**Task description**. Reproduce every row unchanged, from the line containing "Image resolution: width=640" down to the line containing "pos(1088,443)", both included.
++++ Provided entries
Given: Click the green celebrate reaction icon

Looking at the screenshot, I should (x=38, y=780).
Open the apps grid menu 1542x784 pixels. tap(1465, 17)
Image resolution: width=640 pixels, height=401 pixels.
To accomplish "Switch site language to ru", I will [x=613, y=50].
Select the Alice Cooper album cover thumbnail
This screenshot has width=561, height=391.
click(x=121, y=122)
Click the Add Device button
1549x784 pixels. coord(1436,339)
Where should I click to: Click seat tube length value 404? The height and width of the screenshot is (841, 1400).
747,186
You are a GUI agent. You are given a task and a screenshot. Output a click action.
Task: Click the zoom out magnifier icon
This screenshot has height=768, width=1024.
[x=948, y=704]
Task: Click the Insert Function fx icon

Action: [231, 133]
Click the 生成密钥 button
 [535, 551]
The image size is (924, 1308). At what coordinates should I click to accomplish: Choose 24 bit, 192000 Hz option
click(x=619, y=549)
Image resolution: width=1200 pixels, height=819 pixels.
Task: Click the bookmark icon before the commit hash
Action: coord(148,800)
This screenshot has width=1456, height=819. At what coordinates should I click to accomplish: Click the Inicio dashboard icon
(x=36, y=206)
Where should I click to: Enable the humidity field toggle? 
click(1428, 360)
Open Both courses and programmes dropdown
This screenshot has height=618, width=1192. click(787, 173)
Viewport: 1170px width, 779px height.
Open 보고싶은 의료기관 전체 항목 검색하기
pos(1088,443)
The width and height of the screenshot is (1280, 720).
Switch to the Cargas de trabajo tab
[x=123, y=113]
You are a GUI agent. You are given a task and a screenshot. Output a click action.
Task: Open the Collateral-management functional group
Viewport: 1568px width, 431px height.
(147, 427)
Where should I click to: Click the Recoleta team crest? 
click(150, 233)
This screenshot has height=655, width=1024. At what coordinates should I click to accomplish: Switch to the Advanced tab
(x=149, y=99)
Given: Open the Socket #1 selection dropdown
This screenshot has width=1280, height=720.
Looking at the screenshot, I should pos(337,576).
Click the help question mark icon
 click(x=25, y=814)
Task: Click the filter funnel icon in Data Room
++++++++
**Task result**.
Image resolution: width=640 pixels, height=401 pixels.
To accomplish "Switch site language to ru", I will [x=613, y=50].
Select the Alice Cooper album cover thumbnail
This screenshot has width=561, height=391.
click(x=121, y=122)
Click the Add Device button
1549x784 pixels. coord(1436,339)
Where should I click to: Click seat tube length value 404? The height and width of the screenshot is (841, 1400).
747,186
You are a GUI agent. You are given a task and a screenshot. Output a click action.
Task: Click the zoom out magnifier icon
This screenshot has height=768, width=1024.
[x=948, y=704]
Task: Click the Insert Function fx icon

Action: [231, 133]
Click the 生成密钥 button
 [535, 551]
The image size is (924, 1308). At what coordinates should I click to accomplish: Choose 24 bit, 192000 Hz option
click(x=619, y=549)
Image resolution: width=1200 pixels, height=819 pixels.
Task: Click the bookmark icon before the commit hash
Action: coord(148,800)
This screenshot has width=1456, height=819. At what coordinates should I click to accomplish: Click the Inicio dashboard icon
(x=36, y=206)
Where should I click to: Enable the humidity field toggle? 
click(1428, 360)
Open Both courses and programmes dropdown
This screenshot has height=618, width=1192. click(787, 173)
Viewport: 1170px width, 779px height.
Open 보고싶은 의료기관 전체 항목 검색하기
pos(1088,443)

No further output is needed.